An alternative method based on transfer learning is pursued. Here, the same pretrained model is taken as a feature extractor, and a new binary classification head is trained on the basis of our data. This will hopefully yield a well-behaved continuous classification score. On the downside, we do not expect that this would generalize well to data distributions that are very different from our data set.

Since our data set is small, we use data augmentation techniques. The first step is to define an appropriate  augmentation pipeline. We simply use some more or less reasonable settings. The parameters should be more carefully tuned in the future though.

In [None]:
transform['train'] = transforms.Compose([
    transforms.ToPILImage(),
    transforms.RandomRotation(
        45, # too (less) agressive?
        interpolation=transforms.InterpolationMode.BILINEAR
    ),
    transforms.RandomResizedCrop(SHAPE),
    transforms.ColorJitter(brightness=0.2, contrast=0.2),
    transforms.RandomHorizontalFlip(),
    transforms.ToTensor(),
    transforms.Normalize(MEAN, STD)
])

Our data set is also weakly imbalanced. Hence, an oversampling scheme is implemented that generates roughly balanced mini-batches. In conjunction with data augmentation, this mitigates the imbalance to some degree. A split between train and validation set is also realized.

In [None]:
val_frac = 0.3 # fraction of samples for validation

train_set = BinarySet(
    data,
    target='clock',
    transform=transform['train']
)

indices = np.random.permutation(np.arange(len(train_set)))
split_idx = int(np.floor((1 - val_frac) * len(train_set)))
train_ids = indices[:split_idx].tolist()
val_ids = indices[split_idx:].tolist()

train_loader = DataLoader(
    train_set,
    batch_size=batch_size,
    sampler=BalancedSampler(train_set, indices=train_ids)
)

val_loader = DataLoader(
    train_set,
    batch_size=batch_size,
    sampler=BalancedSampler(train_set, indices=val_ids)
)

Now we define our binary classification architecture. It mainly consists of a pretrained feature extractor and a linear single-output classifier at the end. It is remarked that the final model output is not yet activated with a sigmoid function.

In [None]:
binary_model = nn.Sequential(
    pretrained_model.features,
    nn.AdaptiveAvgPool2d(output_size=(6, 6)),
    nn.Flatten(),
    nn.Linear(in_features=256*6*6, out_features=1)
)

Binary cross entropy is used as the loss function and an "arbitrary" optimizer and learning rate is chosen. Only the weights of the final classification layer are trained. An l2-regularizer is used on those weights. A systematic hyperparameter optimization is beyond the scope of this case study.

In [None]:
criterion = nn.BCEWithLogitsLoss(reduction='mean') # requires logits

optimizer = torch.optim.Adam(binary_model.parameters(), lr=0.001, weight_decay=0.2)

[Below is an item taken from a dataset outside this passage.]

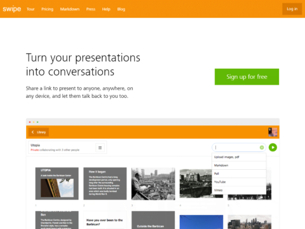
Task: Open the Help link
Action: (106, 9)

classifier = ClassifierTraining(
    binary_model,
    criterion,
    optimizer,
    train_loader,
    val_loader
)

Time to start the training!

In [None]:
history = classifier.fit(no_epochs=100, log_interval=5)

Let us shortly have a look at the mandatory standard plot below. Keep in mind that only a single layer has been trained.

In [None]:
fig, ax = plt.subplots(figsize=(6, 4))
ax.plot(np.array(history['train_loss']), label='train', alpha=0.7)
ax.plot(np.array(history['val_loss']), label='val.', alpha=0.7)
ax.set(xlabel='epoch', ylabel='loss')
ax.set_xlim((0, history['no_epochs']))
ax.legend()
ax.grid(visible=True, which='both', color='lightgray', linestyle='-')
ax.set_axisbelow(True)
fig.tight_layout()

The final accuracies on the train and val. set are evaluated. We are not overfitting.

In [None]:
train_loss, train_acc = classifier.test(train_loader)
val_loss, val_acc = classifier.test(val_loader)

print('Train acc.: {:.4f}'.format(train_acc))
print('Val. acc.: {:.4f}'.format(val_acc))

For comparing against the non-learning approaches from above, the performance is also evaluated on the set of full-sized images that have not been resized and augmented. Of course one might here criticize the overlap with the training set. The threshold parameter could be further tuned.

In [None]:
threshold = 0.5 # probability threshold

summary = analyze_predictions(
    binary_model,
    full_loader,
    threshold=threshold
)

print('Confusion matrix:\n', summary['confusion'])
print('Accuracy: {:.2f}'.format(summary['accuracy']))
print('Precision: {:.2f}'.format(summary['precision']))
print('Recall: {:.2f}'.format(summary['recall']))

Well, that looks quite good. The performance is better than the previous approaches. Moreover we have now a meaningful classification score. We export the learned weights, such that they can be imported and used later on. We only have to keep the limitations in mind when deploying the model. For a better model that would generalize beyond our toy scenario, we would need data sets that contain more images and more object categories.

In [None]:
weights_file = '../weights.pt'
torch.save(binary_model[-1].state_dict(), weights_file)

## Addendum: Classifier evaluation

In [None]:
y_pred, y_true = predict_loader(
    binary_model,
    full_loader,
    return_true=True
)
y_pred = y_pred.numpy()
y_true = y_true.numpy()

In [None]:
fpr, tpr, thresholds = roc_curve(y_true, y_pred)
print('Area under ROC curve: {:.4f}'.format(auc(fpr, tpr)))

In [None]:
precision, recall, thresholds = precision_recall_curve(y_true, y_pred)
print('Area under PR curve: {:.4f}'.format(auc(recall, precision)))

In [None]:
fig, axes = plt.subplots(nrows=1, ncols=2, figsize=(8, 4))
axes[0].plot(fpr, tpr)
axes[0].set(title='ROC curve', xlabel='FPR', ylabel='TPR')
axes[1].plot(recall, precision)
axes[1].set(title='PR curve', xlabel='recall', ylabel='precision')
for ax in axes:
    ax.grid(visible=True, which='both', color='lightgray', linestyle='-')
    ax.set_axisbelow(True)
axes[1].yaxis.set_label_position('right')
axes[1].yaxis.tick_right()
fig.tight_layout()